* GOAL A
Print the records word for word, from the line that contains "Where should I click to: Open notifications" down through the end of the records.

We first demonstrate the package with an example. In this example, we create a cluster with 4 cores and share an n-by-n matrix A
, we use the function share
to create a shared object shared_A
and call the function clusterExport
to export it:
library(parallel)
## Initiate the cluster
cl <- makeCluster(1)
## create data
n <- 3
A <- matrix(runif(n^2), n, n)
## create a shared object
shared_A <- share(A)
## export the shared object
clusterExport(cl,"shared_A")
stopCluster(cl)
As the code shows above, the procedure of exporting a shared object to the other R processes is similar to the procedure of exporting a regular R object, except that we replace the matrix A
with a shared object shared_A
. Notably, there is no different between the matrix A
and the shared object shared_A
. The shared object shared_A
is neither an S3 nor S4 object and it behaves exactly the same as the matrix A
, so there is no need to change the existing code to work with the shared object. We can verify this through
## check the data
A
#> [,1] [,2] [,3]
#> [1,] 0.3663821 0.67517193 0.0012652
#> [2,] 0.4349437 0.07030278 0.7385204
#> [3,] 0.6573789 0.31251063 0.3734009
shared_A
#> [,1] [,2] [,3]
#> [1,] 0.3663821 0.67517193 0.0012652
#> [2,] 0.4349437 0.07030278 0.7385204
#> [3,] 0.6573789 0.31251063 0.3734009
## check the class
class(A)
#> [1] "matrix" "array"

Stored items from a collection
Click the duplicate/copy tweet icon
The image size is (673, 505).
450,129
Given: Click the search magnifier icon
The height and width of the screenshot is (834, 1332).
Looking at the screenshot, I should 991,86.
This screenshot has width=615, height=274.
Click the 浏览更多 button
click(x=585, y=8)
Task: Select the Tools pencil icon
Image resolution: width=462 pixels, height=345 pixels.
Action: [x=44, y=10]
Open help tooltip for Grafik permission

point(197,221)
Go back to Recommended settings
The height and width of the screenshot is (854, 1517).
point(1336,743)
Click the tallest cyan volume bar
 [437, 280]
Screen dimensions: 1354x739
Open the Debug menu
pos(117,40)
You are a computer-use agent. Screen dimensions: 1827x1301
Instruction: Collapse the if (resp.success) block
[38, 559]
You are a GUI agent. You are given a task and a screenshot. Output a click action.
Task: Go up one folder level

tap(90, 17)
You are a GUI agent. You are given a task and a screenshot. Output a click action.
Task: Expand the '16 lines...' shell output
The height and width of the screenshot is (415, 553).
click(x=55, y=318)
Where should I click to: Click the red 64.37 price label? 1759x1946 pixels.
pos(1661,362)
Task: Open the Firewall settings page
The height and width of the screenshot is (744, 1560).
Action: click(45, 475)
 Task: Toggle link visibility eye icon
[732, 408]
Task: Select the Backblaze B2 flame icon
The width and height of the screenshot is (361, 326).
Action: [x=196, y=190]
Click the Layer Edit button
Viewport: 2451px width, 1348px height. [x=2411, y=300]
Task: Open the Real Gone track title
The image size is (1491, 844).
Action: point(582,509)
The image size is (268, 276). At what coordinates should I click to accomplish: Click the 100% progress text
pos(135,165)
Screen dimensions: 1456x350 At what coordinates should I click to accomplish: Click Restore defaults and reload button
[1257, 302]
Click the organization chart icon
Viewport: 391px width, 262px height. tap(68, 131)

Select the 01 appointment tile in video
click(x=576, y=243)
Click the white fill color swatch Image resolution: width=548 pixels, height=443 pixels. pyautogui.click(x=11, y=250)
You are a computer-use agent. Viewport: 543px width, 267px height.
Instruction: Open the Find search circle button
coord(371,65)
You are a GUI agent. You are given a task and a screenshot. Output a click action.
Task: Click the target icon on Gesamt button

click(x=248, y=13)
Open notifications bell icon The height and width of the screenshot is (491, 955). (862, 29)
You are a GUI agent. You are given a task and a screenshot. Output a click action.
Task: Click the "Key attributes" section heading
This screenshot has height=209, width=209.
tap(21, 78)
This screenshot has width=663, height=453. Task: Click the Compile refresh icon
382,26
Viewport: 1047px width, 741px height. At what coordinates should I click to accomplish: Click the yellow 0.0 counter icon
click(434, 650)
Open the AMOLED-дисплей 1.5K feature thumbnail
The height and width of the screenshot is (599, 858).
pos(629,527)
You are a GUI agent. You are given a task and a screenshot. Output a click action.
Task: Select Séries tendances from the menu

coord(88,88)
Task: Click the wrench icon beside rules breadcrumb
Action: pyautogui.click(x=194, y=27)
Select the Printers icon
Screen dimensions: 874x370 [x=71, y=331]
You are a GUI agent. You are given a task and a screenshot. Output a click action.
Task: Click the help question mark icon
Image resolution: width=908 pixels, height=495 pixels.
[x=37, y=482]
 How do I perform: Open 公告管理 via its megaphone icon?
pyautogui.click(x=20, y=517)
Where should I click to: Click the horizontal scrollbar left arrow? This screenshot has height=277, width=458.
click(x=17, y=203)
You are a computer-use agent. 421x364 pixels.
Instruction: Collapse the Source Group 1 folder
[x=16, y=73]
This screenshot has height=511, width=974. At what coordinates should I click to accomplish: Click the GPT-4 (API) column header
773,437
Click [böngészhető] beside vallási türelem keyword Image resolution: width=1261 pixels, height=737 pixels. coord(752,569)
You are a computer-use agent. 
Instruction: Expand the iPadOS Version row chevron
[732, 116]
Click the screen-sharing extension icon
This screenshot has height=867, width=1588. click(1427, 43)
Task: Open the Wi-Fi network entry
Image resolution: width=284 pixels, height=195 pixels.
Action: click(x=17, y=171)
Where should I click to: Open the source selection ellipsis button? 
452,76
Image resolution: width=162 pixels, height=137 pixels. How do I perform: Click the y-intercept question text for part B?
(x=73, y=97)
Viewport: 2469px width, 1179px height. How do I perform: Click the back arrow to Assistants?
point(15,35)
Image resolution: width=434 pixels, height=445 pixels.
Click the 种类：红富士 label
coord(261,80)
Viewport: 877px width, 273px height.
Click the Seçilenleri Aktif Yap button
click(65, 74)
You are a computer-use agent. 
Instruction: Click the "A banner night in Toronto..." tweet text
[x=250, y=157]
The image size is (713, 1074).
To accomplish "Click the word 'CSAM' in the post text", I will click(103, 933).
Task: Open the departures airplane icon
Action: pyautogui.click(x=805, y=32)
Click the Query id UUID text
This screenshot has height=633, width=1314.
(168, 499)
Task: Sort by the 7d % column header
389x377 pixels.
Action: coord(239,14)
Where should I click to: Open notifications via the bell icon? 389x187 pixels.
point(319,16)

* GOAL B
List every code comment that begins with "##" in the shared-object passage above.

* OUTPUT A
Where should I click to: Open notifications via the bell icon? 389x187 pixels.
point(319,16)

* OUTPUT B
## Initiate the cluster
## create data
## create a shared object
## export the shared object
## check the data
## check the class